Bienvenue to Mali, a landlocked West African country that borders seven other countries (Algeria, Burkina Faso, Niger, Senegal, Cote d'Ivorie, Guinea, and Mauritania). The modern day country of Mali didn't exist until 1960 when it gained its indpendence from France, where it was known as French Sudan.

This is but a small snipet of Mali's history, a place that once a stop on the trans-Saharan trade route. Still, another small snipet of history--as its believed that Mali has been inhabited for more than 150,000 years.

One thing that's remained pretty constant in Mali is its weather. The country is hot & humid year round, especially its capital city of Bamako where average daytime temps are constantly in the 90s, and only cooling off into the 70s.
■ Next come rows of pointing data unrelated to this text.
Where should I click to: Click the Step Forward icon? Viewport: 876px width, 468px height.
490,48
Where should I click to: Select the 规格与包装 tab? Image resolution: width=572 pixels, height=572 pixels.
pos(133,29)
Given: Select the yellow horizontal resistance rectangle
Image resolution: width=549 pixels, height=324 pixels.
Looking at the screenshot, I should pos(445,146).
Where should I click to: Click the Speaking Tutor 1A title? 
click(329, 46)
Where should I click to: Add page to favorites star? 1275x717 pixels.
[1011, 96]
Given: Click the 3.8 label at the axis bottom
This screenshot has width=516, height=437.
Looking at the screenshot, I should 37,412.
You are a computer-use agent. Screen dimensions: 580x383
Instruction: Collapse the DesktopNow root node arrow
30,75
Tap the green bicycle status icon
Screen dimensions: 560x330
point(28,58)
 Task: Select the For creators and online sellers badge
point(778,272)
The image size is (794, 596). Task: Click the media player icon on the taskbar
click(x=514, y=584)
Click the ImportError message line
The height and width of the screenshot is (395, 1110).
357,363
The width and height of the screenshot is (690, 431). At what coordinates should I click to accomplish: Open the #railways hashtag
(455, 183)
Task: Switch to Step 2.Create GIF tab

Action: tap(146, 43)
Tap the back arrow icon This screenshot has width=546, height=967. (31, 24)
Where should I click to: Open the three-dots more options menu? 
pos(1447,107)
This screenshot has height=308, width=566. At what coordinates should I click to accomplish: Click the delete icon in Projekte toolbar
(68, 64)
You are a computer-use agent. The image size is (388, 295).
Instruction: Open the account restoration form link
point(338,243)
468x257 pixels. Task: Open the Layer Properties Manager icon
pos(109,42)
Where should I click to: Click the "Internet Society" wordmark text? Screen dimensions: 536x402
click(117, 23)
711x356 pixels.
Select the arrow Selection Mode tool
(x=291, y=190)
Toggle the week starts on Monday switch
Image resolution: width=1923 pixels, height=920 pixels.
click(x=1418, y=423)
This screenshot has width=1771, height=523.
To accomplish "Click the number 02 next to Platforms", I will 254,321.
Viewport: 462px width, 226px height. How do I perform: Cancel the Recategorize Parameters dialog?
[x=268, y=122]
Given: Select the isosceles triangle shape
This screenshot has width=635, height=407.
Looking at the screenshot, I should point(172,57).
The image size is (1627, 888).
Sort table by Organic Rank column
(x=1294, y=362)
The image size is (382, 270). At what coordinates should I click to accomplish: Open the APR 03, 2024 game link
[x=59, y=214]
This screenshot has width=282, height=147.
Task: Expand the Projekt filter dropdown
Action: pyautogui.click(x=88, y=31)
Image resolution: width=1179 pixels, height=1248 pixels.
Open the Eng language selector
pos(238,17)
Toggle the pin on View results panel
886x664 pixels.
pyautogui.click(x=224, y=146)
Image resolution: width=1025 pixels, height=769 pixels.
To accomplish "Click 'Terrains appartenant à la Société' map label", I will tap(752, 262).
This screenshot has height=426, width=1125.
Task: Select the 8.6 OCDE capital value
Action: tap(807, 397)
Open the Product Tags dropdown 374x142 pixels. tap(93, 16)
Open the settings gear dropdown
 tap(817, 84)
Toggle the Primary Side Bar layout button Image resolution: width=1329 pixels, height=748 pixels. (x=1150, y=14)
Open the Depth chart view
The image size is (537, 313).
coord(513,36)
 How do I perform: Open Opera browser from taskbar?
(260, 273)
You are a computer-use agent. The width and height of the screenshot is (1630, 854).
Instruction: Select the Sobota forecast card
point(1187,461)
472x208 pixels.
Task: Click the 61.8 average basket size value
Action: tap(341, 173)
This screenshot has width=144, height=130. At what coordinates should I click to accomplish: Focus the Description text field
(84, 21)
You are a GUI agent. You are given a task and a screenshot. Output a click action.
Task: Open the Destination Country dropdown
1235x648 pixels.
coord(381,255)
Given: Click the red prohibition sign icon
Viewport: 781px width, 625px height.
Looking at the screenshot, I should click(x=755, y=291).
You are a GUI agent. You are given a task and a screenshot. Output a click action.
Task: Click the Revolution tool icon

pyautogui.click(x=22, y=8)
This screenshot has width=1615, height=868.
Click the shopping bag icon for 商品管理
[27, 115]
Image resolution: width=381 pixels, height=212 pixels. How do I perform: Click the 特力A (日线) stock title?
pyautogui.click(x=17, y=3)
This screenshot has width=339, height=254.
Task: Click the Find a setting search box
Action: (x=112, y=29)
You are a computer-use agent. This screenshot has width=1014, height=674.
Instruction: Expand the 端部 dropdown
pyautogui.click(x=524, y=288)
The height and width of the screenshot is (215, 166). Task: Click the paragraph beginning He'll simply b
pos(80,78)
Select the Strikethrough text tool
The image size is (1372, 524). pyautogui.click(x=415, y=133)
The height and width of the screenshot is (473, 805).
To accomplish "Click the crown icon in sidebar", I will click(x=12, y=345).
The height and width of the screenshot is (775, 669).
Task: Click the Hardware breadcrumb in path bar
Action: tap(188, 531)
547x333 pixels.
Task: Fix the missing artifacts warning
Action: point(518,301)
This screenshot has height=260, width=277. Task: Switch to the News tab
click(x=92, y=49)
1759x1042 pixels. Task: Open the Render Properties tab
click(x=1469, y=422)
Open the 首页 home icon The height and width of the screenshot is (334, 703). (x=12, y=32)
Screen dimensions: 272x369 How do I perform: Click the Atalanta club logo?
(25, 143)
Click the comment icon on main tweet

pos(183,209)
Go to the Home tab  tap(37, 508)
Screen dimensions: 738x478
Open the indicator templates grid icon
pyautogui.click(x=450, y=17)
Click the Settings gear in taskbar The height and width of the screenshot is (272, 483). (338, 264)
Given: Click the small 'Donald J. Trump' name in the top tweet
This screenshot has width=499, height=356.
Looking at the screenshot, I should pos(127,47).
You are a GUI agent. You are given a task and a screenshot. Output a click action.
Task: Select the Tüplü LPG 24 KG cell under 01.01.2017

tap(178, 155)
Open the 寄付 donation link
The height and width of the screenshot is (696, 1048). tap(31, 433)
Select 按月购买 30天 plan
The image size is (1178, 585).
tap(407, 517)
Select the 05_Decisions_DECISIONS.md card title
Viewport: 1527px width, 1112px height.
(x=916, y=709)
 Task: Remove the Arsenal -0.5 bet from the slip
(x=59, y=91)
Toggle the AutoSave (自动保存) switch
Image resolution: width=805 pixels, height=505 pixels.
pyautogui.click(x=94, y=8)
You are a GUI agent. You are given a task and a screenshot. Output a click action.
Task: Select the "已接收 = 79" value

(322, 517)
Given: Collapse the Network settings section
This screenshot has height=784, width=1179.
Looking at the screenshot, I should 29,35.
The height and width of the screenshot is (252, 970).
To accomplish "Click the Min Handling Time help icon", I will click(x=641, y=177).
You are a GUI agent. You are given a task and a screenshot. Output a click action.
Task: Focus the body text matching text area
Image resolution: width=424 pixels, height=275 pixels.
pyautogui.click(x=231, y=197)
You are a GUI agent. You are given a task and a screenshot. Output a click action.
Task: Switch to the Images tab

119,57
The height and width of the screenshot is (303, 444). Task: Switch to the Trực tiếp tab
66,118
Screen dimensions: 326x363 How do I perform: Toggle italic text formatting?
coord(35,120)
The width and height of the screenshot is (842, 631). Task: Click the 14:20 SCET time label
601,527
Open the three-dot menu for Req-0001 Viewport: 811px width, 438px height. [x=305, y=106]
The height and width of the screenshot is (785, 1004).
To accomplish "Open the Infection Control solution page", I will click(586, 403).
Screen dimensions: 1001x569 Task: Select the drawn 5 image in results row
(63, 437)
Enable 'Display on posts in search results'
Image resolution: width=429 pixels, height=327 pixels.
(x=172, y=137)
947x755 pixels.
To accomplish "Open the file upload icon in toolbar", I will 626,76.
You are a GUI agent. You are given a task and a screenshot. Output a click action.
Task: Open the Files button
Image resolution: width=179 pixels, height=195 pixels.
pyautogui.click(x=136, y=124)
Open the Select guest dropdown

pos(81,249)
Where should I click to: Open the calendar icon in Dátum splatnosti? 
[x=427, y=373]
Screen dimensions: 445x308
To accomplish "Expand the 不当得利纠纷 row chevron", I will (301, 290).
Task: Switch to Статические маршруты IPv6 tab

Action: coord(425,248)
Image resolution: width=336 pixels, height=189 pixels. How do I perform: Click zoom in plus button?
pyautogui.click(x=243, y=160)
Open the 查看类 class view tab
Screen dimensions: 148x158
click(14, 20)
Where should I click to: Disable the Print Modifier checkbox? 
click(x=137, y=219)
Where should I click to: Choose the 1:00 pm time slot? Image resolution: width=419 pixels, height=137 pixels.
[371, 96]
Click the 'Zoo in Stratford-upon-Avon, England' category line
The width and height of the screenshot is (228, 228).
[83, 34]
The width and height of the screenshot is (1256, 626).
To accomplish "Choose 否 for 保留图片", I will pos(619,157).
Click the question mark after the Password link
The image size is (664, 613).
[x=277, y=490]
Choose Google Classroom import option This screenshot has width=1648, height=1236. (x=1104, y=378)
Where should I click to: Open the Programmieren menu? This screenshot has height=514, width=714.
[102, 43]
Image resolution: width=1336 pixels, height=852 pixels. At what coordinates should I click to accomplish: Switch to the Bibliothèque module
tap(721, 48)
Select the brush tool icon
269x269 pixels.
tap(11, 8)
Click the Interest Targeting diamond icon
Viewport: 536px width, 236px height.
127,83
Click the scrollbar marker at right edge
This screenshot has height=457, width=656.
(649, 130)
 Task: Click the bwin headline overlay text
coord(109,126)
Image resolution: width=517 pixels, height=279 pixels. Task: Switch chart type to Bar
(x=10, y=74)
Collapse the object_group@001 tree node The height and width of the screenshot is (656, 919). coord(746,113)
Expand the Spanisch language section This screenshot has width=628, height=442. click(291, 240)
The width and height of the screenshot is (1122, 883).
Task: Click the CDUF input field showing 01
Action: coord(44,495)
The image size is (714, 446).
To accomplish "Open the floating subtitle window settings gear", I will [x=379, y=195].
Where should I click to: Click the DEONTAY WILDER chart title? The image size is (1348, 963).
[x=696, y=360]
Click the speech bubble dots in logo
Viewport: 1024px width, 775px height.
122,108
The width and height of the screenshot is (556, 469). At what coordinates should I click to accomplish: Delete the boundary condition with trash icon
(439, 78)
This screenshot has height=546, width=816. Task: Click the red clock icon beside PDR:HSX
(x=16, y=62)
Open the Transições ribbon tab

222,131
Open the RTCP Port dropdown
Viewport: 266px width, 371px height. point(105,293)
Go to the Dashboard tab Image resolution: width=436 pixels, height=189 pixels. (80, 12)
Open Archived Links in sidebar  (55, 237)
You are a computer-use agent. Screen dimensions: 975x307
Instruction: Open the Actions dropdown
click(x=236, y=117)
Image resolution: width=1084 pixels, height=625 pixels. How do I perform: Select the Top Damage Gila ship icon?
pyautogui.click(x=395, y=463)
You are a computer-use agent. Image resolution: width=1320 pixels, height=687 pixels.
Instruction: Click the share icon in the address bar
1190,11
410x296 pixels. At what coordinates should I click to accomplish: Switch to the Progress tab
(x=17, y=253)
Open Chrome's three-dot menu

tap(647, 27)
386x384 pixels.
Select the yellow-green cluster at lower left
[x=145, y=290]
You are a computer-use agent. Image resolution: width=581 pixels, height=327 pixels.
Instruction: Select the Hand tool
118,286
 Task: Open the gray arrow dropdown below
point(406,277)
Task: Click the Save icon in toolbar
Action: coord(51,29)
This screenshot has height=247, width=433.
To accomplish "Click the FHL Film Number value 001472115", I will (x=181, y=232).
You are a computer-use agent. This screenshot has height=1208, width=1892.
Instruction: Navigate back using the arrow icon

But with all the museums, like the National Museum, Archaeology & Anthropology Museum, National Library, and Grand Mosque--you'll be too busy to notice the heat.

Mali is also home to the famous city of Timbuktu, a UNESCO site that's famous for its crafts made from iron or copper (think daggars and swords). From November to February it's a tad cooler here--as temps easily soar to 3-digits other times of the year. It doesn't stop people from coming here--as Timbuktu has a few guesthouses and small hotels.

With elevation comes some cooler weather, so head to Hombori where you'll just love rock climbing--or tackling Mt. Hombori, whose peak reaches to 1153 meters above sea level.

Getting around Mali is a lesson in patience. If you're driving in Mali, remember to stick to the main roads or drive in a convoy. Extra caution is necessary if you're driving at night.

It might be easier to take a less expensive collective taxi, as even rail service isn't all its cracked up to be. Train service can be a tad erratic (and only running between Bamako and Damar), but does offer 1st and 2nd class accommodations.

During rainy season (June-December) boats can take you between Bamako to Gao (via Timbuktu)--just remember service can be interrupted during Mali's dry season. For shorter jaunts, for hire river boats could also work.

Gao, by the way, is located along the Niger River; and famous for its Gao Mosque and Tomb of Askia (a 15th century Emperor) that's also a UNESCO site.

Before you leave to backpack Mali, you're going to need a Yellow Fever vaccination; and its recommended that you get one for Hepititis A & B, Typhoid, Polio, and MMR (measles, mumps, rubella) as well. If you're traveling during dry season, its best to get one for meningitis.

Don't let a few vaccinations stop you from enjoying Mali's rich intellectual history, its friendly people, and its Malian music--it'll have you singing Mali's praises.